▶ _Work required_
Where a line of the data below has the string "computer", copy that line.

▶ _Records for the task_
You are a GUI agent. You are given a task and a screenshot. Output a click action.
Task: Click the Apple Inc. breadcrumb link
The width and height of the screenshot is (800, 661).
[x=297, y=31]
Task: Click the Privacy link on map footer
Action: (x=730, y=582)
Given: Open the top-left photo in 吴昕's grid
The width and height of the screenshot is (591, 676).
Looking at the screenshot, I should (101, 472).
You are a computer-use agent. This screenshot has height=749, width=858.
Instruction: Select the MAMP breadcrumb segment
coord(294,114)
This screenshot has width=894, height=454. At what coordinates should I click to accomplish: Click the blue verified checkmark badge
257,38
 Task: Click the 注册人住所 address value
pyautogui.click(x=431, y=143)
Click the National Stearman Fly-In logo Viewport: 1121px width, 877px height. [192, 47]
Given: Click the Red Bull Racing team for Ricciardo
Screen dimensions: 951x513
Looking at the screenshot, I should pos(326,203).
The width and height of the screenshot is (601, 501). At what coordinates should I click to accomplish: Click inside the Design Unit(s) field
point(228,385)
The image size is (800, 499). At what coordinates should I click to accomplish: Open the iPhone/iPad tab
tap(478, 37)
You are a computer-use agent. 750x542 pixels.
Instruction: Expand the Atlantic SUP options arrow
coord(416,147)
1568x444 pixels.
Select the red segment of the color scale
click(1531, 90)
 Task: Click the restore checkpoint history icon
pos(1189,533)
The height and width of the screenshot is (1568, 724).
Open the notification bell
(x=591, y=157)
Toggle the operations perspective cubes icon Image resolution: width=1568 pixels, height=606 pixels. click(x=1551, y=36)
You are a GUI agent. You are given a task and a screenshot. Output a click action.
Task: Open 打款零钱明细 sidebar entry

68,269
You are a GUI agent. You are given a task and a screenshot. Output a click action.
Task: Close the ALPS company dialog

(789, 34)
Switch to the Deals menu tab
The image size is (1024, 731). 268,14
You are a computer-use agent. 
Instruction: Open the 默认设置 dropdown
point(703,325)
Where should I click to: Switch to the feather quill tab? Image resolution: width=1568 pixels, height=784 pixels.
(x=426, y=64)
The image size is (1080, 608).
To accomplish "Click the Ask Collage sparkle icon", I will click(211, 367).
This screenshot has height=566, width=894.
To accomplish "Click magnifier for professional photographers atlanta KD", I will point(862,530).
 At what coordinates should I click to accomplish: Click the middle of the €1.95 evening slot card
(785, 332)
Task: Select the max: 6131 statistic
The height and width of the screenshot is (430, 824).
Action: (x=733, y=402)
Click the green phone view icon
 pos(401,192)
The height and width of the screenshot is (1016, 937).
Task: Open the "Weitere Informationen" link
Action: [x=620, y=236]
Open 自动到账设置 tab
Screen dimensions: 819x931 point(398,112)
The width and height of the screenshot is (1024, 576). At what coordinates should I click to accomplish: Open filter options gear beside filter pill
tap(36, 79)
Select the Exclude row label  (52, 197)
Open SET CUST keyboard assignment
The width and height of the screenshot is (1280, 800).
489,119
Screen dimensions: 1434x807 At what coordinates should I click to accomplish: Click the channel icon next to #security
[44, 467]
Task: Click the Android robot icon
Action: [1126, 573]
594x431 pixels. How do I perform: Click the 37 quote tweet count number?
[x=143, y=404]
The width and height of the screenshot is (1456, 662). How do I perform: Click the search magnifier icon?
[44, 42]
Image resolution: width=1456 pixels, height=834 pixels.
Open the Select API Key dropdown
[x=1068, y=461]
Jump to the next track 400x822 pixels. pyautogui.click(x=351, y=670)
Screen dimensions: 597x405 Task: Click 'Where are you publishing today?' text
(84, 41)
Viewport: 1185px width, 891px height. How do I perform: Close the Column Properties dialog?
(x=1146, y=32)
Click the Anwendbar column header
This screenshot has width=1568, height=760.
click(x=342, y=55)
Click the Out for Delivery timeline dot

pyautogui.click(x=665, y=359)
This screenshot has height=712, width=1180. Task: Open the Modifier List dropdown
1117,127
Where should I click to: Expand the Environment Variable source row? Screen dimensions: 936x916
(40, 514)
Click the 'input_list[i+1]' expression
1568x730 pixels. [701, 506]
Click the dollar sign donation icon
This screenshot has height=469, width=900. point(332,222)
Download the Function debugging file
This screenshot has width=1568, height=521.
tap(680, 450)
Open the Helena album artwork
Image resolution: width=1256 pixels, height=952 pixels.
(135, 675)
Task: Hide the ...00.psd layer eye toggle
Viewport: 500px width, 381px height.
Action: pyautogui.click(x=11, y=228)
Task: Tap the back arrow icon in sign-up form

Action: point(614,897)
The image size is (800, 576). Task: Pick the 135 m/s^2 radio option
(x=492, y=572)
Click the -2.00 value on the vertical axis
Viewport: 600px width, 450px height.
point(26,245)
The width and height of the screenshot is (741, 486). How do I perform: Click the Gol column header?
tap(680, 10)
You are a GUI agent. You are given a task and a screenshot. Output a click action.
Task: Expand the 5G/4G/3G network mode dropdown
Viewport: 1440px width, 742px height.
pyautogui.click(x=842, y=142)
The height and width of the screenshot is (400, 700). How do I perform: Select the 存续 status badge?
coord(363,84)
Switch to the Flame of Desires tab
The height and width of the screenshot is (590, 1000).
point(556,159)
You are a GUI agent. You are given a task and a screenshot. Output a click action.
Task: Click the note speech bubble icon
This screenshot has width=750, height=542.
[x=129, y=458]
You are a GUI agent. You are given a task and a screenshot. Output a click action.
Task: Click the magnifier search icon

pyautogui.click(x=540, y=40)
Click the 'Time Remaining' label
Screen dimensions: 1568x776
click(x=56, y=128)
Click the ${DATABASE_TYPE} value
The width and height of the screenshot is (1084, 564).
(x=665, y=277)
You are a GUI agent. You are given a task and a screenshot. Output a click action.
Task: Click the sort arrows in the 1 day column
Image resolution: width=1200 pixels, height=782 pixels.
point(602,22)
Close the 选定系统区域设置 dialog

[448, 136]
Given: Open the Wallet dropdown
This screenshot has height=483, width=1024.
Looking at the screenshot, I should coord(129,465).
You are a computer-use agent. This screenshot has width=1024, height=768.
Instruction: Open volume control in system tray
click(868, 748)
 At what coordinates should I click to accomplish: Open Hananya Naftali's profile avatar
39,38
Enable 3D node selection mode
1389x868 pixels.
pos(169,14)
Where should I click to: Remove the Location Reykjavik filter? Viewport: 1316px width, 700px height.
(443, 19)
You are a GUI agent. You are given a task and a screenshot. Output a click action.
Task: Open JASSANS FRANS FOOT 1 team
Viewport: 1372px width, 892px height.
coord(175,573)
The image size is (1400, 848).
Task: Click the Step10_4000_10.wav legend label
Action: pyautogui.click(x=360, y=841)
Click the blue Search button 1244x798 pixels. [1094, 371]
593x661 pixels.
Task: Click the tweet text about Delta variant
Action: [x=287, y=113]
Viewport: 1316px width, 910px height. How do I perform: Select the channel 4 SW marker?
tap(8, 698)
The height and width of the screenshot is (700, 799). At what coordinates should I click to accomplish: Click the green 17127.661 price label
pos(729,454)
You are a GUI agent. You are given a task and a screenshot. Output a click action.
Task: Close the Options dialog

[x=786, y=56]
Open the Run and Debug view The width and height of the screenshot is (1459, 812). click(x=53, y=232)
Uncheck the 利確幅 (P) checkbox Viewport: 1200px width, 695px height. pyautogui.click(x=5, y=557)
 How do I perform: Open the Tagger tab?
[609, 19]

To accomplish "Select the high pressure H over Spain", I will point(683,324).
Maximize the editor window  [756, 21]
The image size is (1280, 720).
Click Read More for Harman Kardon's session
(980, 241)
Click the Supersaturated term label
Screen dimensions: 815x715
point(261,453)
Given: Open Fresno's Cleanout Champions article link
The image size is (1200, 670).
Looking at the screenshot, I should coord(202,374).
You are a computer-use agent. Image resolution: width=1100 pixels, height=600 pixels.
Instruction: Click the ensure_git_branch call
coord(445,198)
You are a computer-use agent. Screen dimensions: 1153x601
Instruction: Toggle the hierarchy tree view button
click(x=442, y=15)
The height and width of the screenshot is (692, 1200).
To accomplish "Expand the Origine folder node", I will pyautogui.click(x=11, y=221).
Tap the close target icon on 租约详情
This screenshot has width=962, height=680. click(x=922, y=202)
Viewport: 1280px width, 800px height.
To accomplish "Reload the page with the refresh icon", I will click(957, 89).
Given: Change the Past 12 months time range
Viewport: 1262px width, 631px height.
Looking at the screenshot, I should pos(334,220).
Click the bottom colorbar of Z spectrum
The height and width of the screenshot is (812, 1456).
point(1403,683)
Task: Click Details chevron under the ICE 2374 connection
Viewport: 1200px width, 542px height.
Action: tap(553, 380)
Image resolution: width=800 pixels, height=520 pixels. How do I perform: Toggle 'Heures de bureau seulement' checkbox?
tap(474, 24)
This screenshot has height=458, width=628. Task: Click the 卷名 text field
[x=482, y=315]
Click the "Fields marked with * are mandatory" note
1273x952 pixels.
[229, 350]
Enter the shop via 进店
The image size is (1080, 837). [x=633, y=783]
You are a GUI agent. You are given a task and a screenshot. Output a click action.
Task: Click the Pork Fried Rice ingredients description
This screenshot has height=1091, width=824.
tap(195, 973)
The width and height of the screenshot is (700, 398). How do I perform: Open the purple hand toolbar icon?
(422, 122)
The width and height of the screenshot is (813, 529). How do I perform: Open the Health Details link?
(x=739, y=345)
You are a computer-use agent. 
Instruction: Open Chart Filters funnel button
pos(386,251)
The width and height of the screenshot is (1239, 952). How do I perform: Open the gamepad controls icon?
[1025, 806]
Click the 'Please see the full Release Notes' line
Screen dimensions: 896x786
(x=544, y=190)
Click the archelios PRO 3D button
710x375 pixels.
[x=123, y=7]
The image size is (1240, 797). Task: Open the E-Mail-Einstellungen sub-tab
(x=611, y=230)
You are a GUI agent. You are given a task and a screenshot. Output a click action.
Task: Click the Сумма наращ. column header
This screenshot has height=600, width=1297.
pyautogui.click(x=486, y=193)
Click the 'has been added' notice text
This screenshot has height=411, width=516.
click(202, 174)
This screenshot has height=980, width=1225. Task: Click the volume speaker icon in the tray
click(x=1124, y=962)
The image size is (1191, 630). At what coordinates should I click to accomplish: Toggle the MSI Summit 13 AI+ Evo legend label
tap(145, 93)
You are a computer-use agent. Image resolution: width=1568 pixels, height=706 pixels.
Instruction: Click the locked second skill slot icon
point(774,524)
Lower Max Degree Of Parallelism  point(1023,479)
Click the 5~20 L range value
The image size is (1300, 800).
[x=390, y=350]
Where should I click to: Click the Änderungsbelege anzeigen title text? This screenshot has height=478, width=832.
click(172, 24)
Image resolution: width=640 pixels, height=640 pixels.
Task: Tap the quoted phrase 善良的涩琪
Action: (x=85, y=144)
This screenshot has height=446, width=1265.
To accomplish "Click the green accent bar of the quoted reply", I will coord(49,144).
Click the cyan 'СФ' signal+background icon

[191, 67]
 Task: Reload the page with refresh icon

▶ _Answer for the task_
You are a computer-use agent. This screenshot has height=749, width=858.
You are a computer-use agent. 750x542 pixels.
You are a computer-use agent. 
You are a computer-use agent. This screenshot has width=1024, height=768.
You are a computer-use agent. Image resolution: width=1100 pixels, height=600 pixels.
You are a computer-use agent. Screen dimensions: 1153x601
You are a computer-use agent. 
You are a computer-use agent. Image resolution: width=1568 pixels, height=706 pixels.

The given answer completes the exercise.